■ Data records:
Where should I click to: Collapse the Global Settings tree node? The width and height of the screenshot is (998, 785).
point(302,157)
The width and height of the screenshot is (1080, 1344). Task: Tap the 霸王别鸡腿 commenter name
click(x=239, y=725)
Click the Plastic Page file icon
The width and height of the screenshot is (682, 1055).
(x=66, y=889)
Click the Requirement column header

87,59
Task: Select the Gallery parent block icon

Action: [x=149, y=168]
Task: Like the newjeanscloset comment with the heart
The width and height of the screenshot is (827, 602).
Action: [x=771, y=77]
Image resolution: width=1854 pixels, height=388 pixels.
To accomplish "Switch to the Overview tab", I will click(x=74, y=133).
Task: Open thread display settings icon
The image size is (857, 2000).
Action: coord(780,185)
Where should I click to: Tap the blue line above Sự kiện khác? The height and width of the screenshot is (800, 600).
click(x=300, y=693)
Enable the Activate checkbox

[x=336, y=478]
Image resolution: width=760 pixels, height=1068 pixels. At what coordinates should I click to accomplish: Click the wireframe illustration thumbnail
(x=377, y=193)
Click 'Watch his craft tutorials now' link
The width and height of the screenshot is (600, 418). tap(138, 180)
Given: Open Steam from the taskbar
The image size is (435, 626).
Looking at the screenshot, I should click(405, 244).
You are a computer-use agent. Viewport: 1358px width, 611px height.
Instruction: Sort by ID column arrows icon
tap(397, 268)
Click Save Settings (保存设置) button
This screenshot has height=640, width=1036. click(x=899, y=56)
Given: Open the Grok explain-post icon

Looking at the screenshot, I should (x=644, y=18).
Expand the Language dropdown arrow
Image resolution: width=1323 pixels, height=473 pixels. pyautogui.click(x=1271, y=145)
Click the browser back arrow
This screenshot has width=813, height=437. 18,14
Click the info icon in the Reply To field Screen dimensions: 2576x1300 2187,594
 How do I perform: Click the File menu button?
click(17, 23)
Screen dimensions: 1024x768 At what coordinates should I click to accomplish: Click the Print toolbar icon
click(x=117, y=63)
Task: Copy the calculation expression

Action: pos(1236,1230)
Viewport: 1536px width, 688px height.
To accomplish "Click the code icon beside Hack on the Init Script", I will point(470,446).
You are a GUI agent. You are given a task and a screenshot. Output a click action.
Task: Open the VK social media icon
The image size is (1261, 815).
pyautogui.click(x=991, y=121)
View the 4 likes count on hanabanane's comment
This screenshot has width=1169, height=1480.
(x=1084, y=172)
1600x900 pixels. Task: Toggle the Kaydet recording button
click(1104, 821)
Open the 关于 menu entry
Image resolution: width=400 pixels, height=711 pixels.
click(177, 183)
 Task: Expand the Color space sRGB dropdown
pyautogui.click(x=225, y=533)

■ How to complete this task:
Return each line of the listing that holds the word "agent".

■ Response:
You are a computer-use agent. Viewport: 1358px width, 611px height.
You are a GUI agent. You are given a task and a screenshot. Output a click action.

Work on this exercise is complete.